La police gambienne enquête sur la mort d’un jeune de 19 ans à Brikama, suspectée d’être liée à la consommation de kush, une drogue synthétique meurtrière qui provoque une crise sanitaire majeure en Afrique de l’Ouest.
La police gambienne a ouvert une enquête après la mort de Dawda Ceesay, 19 ans, originaire de Manduar, décédé vendredi à l’hôpital de district de Brikama, à plus de 30 kilomètres, au sud-ouest de Banjul.
Selon les premiers éléments, son décès serait lié à la consommation de kush, une drogue synthétique extrêmement dangereuse qui ravage l’Afrique de l’Ouest. Le corps a été transféré à la morgue pour un éventuel examen post-mortem.
La Gambia Police Force a mis en garde le public, notamment les jeunes, contre la consommation de kush et d’autres substances nocives, rappelant les risques graves qu’elles posent à la santé et à la vie.

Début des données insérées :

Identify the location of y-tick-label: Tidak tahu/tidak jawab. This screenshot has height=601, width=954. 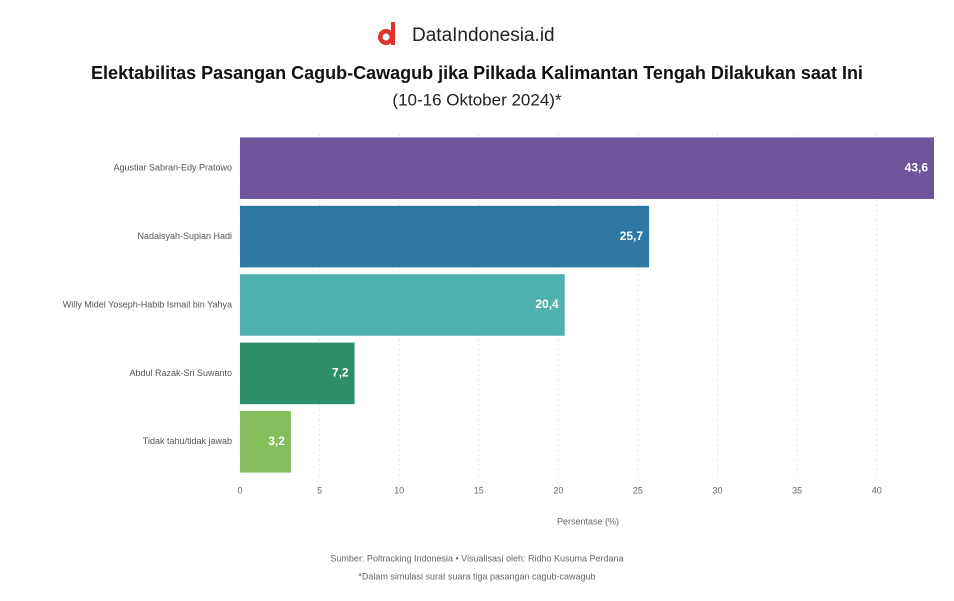
(188, 441).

Cette alerte locale s’inscrit dans un contexte de crise sanitaire régionale sans précédent. Selon un rapport publié en février par la Global Initiative Against Transnational Organized Crime (GI-TOC) et l’Institut Clingendael, le kush, qui combine opioïdes de synthèse et cannabinoïdes artificiels, a fait son apparition en Sierra Léone avant de se répandre au Libéria, en Guinée, en Gambie, en Guinée-Bissau et au Sénégal. Les présidents de la Sierra Léone et du Libéria ont même déclaré l’état d’urgence en 2024 face à l’ampleur des ravages.
Les chercheurs soulignent que l’un des composés détectés dans le kush, le protonitazepyne, serait 25 fois plus puissant que le fentanyl, faisant de cette drogue une menace d’une gravité exceptionnelle. Sa production locale, désormais bien structurée, alimente un marché régional, avec des conséquences humaines et sociales dramatiques, poussant les experts à appeler à une mobilisation internationale urgente.